From here, you can build up an idea of whether or not your business is able to compete with those already in the market and from what direction. You will be able to see where there could be gaps in the market that could be an opportunity for your own business. With an opportunity comes a unique selling point for your business. If this USP is something that your target audience is actively looking for, your business could become a key player within the market.
3. Now for the numbers
The financial aspects of the business is an imperative part of any business plan. They should include fully detailed reports of any costs and outgoings that is to be expected (particularly those you will have to make at the very start), your predictions of future revenue and profits, as well as how you intend to budget and fund the business. Take a look at our business account, a low cost alternative to a business bank account, where you can store your business’ finances separately from your own and handle those much-needed payments to run the business.
Aim to keep these predictions as realistic as possible. Reaching these targets will be a sign of the business’ success and so sticking to what you expect to happen is a surefire way of tracking the business’ growth and progression.
If you don’t have the appropriate skills or knowledge to carry out the financial forecasting yourself, it’s well worth investing in the help and support of someone that does. After all, having a clear and realistic knowledge of the finances required is a major part of setting up the business.
4. The finishing touches
When writing the final draft of your business plan, you should look to make it detailed but as concisely as possible. You should read through the plan multiple times to make sure everything you have presented is accurate and well written.
Provide an Executive Summary at the beginning of the business plan. You should briefly detail the information found within the plan, summarising the entire plan in a couple of paragraphs. This will be a key part of the business plan in the future, especially if you look to secure investment as the business grows. Make the summary as intriguing as possible, to encourage readers to take the time and read the plan in its entirety.
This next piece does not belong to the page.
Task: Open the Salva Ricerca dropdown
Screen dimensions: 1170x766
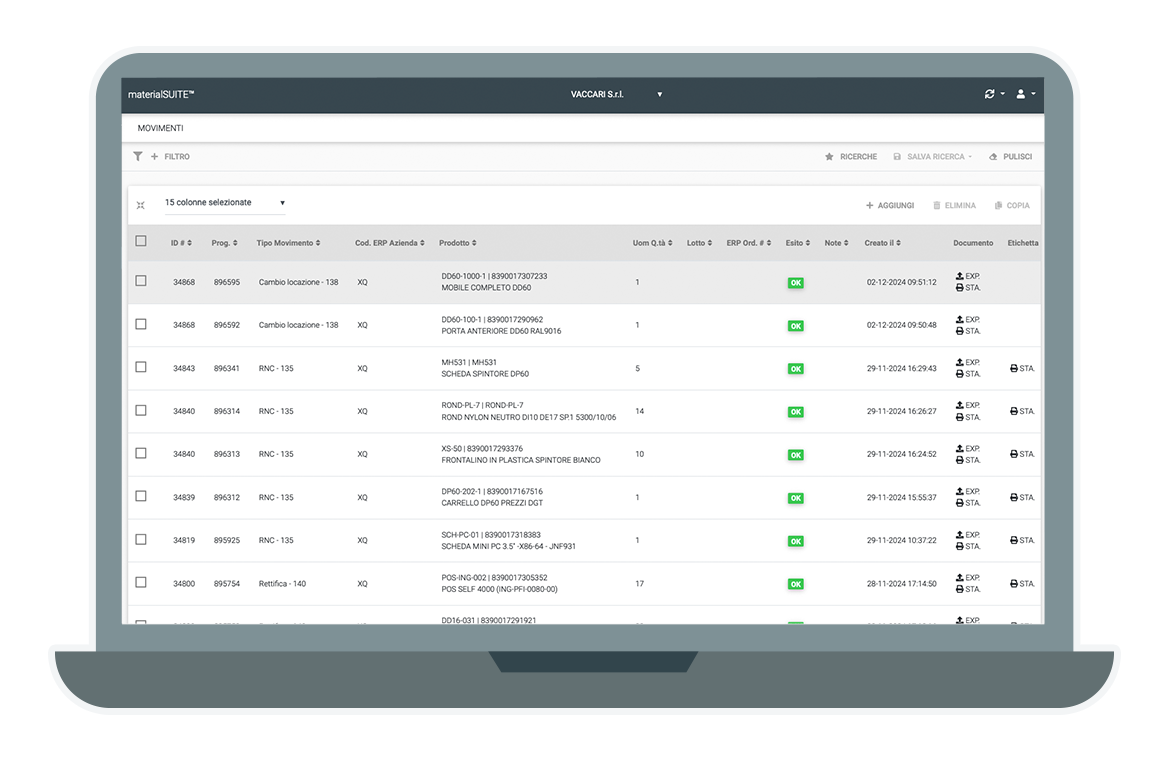Action: (x=932, y=157)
5. Trial and action the plan
Take your plan to a business consultant, who can offer independent and unbiased advice on the plan. After any revisions that need making, you can look to setting the plan in action. Once you have your business up and running, use the business plan as a strategy to regularly review and assess the progression of milestones you are looking to reach. Your plan will offer a focus for the business and can help your startup business to grow and succeed.